* [WHAT IS EXPECTED]: Provide an exact copy of the lines from the beginning of the records through the line that includes "The image size is (1189, 665).", and of no others.

· · ·

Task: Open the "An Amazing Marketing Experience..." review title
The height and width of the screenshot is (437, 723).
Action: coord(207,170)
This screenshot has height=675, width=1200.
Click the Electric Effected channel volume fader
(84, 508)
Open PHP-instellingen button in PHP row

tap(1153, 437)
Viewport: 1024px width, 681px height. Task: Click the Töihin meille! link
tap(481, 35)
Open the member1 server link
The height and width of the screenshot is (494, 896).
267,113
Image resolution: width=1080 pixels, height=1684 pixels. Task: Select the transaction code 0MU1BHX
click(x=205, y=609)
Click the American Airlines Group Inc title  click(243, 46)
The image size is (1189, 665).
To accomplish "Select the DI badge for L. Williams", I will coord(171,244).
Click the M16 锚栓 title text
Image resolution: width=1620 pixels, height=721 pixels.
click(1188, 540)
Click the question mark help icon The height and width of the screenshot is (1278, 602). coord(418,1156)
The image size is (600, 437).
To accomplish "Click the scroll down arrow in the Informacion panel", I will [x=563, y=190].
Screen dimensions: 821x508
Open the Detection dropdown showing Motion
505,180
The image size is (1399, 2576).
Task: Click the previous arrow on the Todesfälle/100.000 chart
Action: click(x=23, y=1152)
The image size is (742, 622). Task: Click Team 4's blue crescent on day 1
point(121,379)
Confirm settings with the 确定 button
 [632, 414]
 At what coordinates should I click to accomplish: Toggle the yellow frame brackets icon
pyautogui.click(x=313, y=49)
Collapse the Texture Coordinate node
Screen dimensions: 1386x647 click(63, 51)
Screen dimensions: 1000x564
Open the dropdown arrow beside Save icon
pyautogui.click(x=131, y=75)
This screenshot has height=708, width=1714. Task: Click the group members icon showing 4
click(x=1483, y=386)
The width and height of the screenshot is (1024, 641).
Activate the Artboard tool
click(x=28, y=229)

· · ·

* [PROBLEM SOLUTION]:
Task: Open the "An Amazing Marketing Experience..." review title
The height and width of the screenshot is (437, 723).
Action: coord(207,170)
This screenshot has height=675, width=1200.
Click the Electric Effected channel volume fader
(84, 508)
Open PHP-instellingen button in PHP row

tap(1153, 437)
Viewport: 1024px width, 681px height. Task: Click the Töihin meille! link
tap(481, 35)
Open the member1 server link
The height and width of the screenshot is (494, 896).
267,113
Image resolution: width=1080 pixels, height=1684 pixels. Task: Select the transaction code 0MU1BHX
click(x=205, y=609)
Click the American Airlines Group Inc title  click(243, 46)
The image size is (1189, 665).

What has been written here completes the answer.